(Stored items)
--*--
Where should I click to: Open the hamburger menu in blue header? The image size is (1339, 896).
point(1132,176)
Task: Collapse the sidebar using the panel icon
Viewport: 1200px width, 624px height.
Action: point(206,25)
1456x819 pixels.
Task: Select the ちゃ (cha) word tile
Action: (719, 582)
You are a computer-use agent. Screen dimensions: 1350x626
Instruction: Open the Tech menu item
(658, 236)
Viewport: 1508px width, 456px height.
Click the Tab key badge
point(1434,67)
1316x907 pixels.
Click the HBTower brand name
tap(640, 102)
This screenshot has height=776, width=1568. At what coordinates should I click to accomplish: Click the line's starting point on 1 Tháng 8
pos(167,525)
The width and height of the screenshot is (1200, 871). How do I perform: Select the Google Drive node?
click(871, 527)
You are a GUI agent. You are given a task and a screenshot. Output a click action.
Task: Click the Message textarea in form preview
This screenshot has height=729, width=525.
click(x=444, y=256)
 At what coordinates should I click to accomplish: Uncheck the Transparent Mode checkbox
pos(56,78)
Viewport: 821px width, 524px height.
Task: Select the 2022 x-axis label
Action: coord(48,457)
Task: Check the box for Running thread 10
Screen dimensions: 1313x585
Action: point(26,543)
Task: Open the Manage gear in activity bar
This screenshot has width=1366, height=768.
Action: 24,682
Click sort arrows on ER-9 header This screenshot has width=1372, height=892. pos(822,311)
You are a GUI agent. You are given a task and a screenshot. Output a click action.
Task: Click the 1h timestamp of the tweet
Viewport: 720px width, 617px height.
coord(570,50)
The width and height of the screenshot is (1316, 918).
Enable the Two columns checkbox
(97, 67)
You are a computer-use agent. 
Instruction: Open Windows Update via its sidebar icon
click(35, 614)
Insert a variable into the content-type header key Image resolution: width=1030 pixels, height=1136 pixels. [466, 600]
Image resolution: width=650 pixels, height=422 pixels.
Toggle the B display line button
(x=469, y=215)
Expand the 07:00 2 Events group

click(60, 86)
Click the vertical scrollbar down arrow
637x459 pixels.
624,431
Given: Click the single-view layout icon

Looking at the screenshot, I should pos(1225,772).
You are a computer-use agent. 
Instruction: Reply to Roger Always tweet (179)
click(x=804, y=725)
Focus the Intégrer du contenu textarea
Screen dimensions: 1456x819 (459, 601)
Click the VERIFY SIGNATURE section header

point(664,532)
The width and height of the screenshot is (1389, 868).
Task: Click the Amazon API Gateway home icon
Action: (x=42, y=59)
--*--
Can you retype every line of the stored items above, character for character?

▸ Reply
Where should I click to: Open the hamburger menu in blue header? The image size is (1339, 896).
point(1132,176)
Task: Collapse the sidebar using the panel icon
Viewport: 1200px width, 624px height.
Action: point(206,25)
1456x819 pixels.
Task: Select the ちゃ (cha) word tile
Action: (719, 582)
You are a computer-use agent. Screen dimensions: 1350x626
Instruction: Open the Tech menu item
(658, 236)
Viewport: 1508px width, 456px height.
Click the Tab key badge
point(1434,67)
1316x907 pixels.
Click the HBTower brand name
tap(640, 102)
This screenshot has height=776, width=1568. At what coordinates should I click to accomplish: Click the line's starting point on 1 Tháng 8
pos(167,525)
The width and height of the screenshot is (1200, 871). How do I perform: Select the Google Drive node?
click(871, 527)
You are a GUI agent. You are given a task and a screenshot. Output a click action.
Task: Click the Message textarea in form preview
This screenshot has height=729, width=525.
click(x=444, y=256)
 At what coordinates should I click to accomplish: Uncheck the Transparent Mode checkbox
pos(56,78)
Viewport: 821px width, 524px height.
Task: Select the 2022 x-axis label
Action: coord(48,457)
Task: Check the box for Running thread 10
Screen dimensions: 1313x585
Action: point(26,543)
Task: Open the Manage gear in activity bar
This screenshot has width=1366, height=768.
Action: 24,682
Click sort arrows on ER-9 header This screenshot has width=1372, height=892. pos(822,311)
You are a GUI agent. You are given a task and a screenshot. Output a click action.
Task: Click the 1h timestamp of the tweet
Viewport: 720px width, 617px height.
coord(570,50)
The width and height of the screenshot is (1316, 918).
Enable the Two columns checkbox
(97, 67)
You are a computer-use agent. 
Instruction: Open Windows Update via its sidebar icon
click(35, 614)
Insert a variable into the content-type header key Image resolution: width=1030 pixels, height=1136 pixels. [466, 600]
Image resolution: width=650 pixels, height=422 pixels.
Toggle the B display line button
(x=469, y=215)
Expand the 07:00 2 Events group

click(60, 86)
Click the vertical scrollbar down arrow
637x459 pixels.
624,431
Given: Click the single-view layout icon

Looking at the screenshot, I should pos(1225,772).
You are a computer-use agent. 
Instruction: Reply to Roger Always tweet (179)
click(x=804, y=725)
Focus the Intégrer du contenu textarea
Screen dimensions: 1456x819 (459, 601)
Click the VERIFY SIGNATURE section header

point(664,532)
The width and height of the screenshot is (1389, 868).
Task: Click the Amazon API Gateway home icon
Action: (x=42, y=59)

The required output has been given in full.